仙台に来たことの意味。#45

東京から仙台への引っ越し。

さびしくて泣き続ける私に向けられた ”新しい友だち” という慰めの言葉に、安堵を見出そうとしたけど、あまり魅力的には聞こえなかった。今までの友だちがいい。


私たちは、車(タクシーか会社の車?)で移動していた。その日のうちに着けないので、道中で一泊することになっていた。

車を降りた時、これから新しいところへ行くために移動してると思えない落ち着かない感じ、もうあそこへは戻らないのだということが実感できてない感じ、そんな宙ぶらりんな心細い心持ちだったのを覚えている。

しかも母が車酔いで、降りるとすぐに電柱の陰で(水分だけ)吐いていた。その姿も、私の心細さに拍車をかけた。


心がついてきてない。そんな空虚な感じだった。


夜、並べて三枚敷かれた布団に横たわって、私はいつまでも眠れなかった。

旅館のようなその部屋には、天井近くに換気口がついていた。そこから遠くの車の音や、風が小さく唸るようなよくわからない音、ただサワサワと鳴る音などが聞こえる。

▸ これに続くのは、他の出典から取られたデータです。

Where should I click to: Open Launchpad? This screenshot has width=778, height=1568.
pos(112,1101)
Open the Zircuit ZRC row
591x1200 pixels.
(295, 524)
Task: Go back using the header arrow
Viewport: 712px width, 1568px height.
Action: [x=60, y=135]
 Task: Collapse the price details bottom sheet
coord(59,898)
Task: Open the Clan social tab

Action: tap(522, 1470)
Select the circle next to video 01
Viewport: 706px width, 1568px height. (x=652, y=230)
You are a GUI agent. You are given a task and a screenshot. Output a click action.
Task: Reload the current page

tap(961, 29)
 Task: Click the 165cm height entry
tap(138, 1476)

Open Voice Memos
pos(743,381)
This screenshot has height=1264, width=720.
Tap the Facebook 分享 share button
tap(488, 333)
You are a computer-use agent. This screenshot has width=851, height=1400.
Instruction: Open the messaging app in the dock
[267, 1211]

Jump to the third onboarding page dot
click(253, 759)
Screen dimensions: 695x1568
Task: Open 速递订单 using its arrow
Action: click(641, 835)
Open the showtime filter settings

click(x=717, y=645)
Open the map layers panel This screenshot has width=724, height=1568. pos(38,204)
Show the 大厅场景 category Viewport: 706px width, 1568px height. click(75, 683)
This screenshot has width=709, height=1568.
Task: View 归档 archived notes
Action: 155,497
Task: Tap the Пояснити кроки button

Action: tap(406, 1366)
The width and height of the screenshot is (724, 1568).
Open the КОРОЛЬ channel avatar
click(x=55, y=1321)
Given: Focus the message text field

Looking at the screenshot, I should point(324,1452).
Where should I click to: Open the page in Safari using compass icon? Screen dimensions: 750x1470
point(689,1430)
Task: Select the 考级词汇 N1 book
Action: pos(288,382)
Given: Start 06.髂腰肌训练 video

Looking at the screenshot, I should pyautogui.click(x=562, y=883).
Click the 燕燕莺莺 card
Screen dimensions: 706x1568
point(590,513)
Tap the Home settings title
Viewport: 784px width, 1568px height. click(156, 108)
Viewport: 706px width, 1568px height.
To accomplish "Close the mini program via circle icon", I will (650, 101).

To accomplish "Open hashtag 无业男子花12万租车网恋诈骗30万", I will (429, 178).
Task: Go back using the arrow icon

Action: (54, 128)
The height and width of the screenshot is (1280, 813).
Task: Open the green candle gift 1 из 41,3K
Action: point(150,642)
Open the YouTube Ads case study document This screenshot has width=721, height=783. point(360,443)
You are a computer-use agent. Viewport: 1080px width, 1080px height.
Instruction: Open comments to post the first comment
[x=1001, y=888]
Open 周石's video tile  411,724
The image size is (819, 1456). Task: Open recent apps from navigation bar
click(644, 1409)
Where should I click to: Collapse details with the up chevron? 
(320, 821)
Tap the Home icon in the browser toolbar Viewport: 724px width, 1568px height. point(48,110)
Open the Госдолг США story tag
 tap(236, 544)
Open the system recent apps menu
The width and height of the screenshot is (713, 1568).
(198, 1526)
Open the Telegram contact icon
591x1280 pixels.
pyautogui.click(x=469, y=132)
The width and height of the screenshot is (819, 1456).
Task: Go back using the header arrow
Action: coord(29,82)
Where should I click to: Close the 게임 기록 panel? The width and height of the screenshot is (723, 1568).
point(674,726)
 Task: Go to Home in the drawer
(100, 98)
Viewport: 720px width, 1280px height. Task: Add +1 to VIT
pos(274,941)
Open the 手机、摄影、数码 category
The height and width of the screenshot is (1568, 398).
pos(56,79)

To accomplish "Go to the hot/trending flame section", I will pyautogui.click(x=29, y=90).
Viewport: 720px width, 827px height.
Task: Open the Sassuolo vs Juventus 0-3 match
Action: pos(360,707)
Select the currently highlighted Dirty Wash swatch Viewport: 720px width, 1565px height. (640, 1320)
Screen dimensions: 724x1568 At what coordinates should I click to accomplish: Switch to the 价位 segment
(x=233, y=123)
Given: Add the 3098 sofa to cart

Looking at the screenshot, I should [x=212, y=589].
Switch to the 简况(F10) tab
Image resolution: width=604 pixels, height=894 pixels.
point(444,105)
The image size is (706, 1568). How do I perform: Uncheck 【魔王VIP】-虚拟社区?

そういう夜中の音の体験は、私にとって初めてのものだった。


これからどうなるのかな?

未知の部屋で、未知の音を聞きながら、漠然とした未知の未来を思う。


いつの間にか眠っていたらしく、今ある次の記憶は、ちょうど仙台に着いたところだ。


そこでまた車を降りると、出迎えてくれた女性が言った。

「遠いところを大変でしたね。全然、勝手は違うかもしれませんけど、『住めば都』って言いますからね」


「住めば都」という言葉、その時初めて知った。


結果から言うと、私にとって仙台は「都」にならなかった。


たくさんの不思議なことと、少しのよい思い出。

そして、仮にちょっとだけそこにいた、くらいなヘンな感覚。


仙台は、通り過ぎただけの場所という感じがする。

ある出来事を受け取るためだけに。


大げさではなく、私の心というのか魂というのか、自分の芯のような物が東京から引っこ抜かれて、それ以来ずっと、根付くところが見つかっていない気がしている。

それは、ある意味で、その後の人生自体を、どこか「仮のもの」であるという感じで生きていたからかもしれない。